SET OF TASKS>
[1] In the article on Bennie Logan, condense the paragraph that begins "On most weeks, for the defense" into a shorter version that keeps its main facts.
[2] According to the article on Bennie Logan, what do the defensive linemen call their Wednesday practice?
[3] From the article on Bennie Logan, extract word for word the passage that starts with the words "All-22: Bennie Logan" and ends with "the upcoming opponent.".

All-22: Bennie Logan And ‘No-Run Day’

all22_logan_400Defensive line coach Jerry Azzinaro has a philosophy when it comes to getting his guys prepared: coach during the week, and let them play on Sundays.

For the Eagles, the practice week starts on Tuesday. But that session is primarily spent correcting mistakes from the previous game. Wednesday is when the team puts the pads on and looks ahead to the upcoming opponent.

On most weeks, for the defense, that means an emphasis on stopping the run. While much of the league is focused on figuring out ways to get to the quarterback, Billy Davis has employed a two-gap 3-4 scheme that focuses on controlling the ground game. So when defensive linemen arrive at NovaCare on Wednesdays, the game-planning usually starts with the same idea.

“It’s the beginning of the workload week for us,” said rookie Bennie Logan. “So that’s the main thing going into any game is stop the run, try to get teams as one-dimensional as possible. You figure we stop the run against most teams, that pretty much changes their whole offensive plan. And that’s our main thing Wednesday, we call it our no-run day. So we make sure we focus on our technique, getting our hands on the opponent and make sure they don’t get no big runs on us during practice. Because if they get it in practice, pretty sure they’ll get it in games.

PROVIDED DATA>
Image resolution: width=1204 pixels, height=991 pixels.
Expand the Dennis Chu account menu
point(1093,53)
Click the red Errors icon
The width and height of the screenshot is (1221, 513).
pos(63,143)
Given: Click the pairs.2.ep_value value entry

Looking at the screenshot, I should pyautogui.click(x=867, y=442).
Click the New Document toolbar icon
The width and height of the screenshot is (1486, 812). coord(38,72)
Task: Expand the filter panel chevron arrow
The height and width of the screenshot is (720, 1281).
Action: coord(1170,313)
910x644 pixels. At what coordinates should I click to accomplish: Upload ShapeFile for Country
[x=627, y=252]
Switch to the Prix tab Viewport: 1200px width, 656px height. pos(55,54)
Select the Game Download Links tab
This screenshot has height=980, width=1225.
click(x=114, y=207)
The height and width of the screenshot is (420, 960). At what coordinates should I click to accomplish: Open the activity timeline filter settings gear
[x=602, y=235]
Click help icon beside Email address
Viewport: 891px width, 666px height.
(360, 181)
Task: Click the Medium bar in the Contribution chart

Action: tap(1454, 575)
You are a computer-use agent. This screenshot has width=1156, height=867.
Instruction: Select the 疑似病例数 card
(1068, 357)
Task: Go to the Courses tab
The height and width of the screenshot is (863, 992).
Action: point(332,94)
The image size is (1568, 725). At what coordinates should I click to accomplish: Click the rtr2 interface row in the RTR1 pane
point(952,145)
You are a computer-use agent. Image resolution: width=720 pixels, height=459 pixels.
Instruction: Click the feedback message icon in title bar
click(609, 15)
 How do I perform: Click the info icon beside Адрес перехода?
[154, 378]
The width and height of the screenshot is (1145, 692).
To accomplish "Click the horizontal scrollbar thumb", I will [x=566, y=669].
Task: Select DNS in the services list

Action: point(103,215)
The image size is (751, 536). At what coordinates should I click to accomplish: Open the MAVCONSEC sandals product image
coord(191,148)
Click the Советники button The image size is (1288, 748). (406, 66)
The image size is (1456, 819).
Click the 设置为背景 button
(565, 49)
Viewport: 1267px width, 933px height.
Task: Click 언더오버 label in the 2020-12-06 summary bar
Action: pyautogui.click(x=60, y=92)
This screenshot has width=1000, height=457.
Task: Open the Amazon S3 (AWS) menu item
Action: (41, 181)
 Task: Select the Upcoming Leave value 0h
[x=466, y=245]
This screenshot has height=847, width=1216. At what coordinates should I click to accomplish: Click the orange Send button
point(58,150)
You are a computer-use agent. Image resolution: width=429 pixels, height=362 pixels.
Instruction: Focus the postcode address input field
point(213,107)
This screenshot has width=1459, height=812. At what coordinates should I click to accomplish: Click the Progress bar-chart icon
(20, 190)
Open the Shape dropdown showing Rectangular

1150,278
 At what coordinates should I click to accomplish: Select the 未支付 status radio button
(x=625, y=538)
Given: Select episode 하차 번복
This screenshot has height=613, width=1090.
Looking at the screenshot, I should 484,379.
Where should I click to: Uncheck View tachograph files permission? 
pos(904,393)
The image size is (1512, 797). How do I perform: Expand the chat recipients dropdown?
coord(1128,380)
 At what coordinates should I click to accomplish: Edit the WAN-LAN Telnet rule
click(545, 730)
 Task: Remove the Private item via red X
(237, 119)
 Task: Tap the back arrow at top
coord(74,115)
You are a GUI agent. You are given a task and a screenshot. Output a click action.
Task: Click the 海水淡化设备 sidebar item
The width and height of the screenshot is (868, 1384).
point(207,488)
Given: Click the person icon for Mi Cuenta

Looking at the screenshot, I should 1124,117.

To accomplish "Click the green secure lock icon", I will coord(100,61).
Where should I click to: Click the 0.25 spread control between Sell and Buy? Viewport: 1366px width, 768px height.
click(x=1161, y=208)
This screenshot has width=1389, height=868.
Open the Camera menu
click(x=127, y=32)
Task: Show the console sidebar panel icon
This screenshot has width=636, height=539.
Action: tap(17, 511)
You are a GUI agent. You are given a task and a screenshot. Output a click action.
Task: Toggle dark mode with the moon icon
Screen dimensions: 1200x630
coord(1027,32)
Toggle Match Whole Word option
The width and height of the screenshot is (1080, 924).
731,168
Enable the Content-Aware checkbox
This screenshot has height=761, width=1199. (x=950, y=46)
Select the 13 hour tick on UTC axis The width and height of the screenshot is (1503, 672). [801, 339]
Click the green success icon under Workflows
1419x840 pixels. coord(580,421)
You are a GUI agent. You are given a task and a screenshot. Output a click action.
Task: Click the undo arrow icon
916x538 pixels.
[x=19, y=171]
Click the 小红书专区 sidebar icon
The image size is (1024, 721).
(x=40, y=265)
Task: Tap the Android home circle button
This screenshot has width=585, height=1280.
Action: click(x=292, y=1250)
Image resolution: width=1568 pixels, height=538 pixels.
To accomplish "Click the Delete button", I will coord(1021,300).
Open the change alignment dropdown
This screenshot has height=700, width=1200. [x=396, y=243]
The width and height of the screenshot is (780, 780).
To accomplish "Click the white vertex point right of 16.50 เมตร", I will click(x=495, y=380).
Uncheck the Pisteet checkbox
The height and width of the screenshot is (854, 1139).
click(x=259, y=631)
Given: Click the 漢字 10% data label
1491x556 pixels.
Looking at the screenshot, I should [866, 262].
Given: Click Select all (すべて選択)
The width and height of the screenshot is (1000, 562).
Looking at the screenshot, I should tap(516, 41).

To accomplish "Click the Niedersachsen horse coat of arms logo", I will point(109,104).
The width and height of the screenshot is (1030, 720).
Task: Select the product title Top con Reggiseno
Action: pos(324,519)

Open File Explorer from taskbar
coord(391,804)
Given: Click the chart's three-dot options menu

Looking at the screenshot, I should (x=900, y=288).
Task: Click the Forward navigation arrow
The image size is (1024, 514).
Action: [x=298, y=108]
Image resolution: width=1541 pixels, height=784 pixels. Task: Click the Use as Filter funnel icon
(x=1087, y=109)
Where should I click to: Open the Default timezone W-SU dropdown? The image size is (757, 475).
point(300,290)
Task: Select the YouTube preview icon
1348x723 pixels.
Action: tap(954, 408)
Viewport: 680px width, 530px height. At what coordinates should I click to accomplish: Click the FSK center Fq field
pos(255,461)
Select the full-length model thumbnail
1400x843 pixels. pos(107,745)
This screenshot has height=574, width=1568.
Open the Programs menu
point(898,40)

RESPONSES TO THE EXERCISE>
[1] Most weeks the Eagles defense concentrates on stopping the run. Much of the league focuses on reaching the quarterback, but Billy Davis uses a two-gap 3-4 scheme built to control the ground game. As a result, the defensive linemen's Wednesday game-planning at NovaCare usually starts from that idea.

[2] They call it their "no-run day."

[3]
All-22: Bennie Logan And ‘No-Run Day’

all22_logan_400Defensive line coach Jerry Azzinaro has a philosophy when it comes to getting his guys prepared: coach during the week, and let them play on Sundays.

For the Eagles, the practice week starts on Tuesday. But that session is primarily spent correcting mistakes from the previous game. Wednesday is when the team puts the pads on and looks ahead to the upcoming opponent.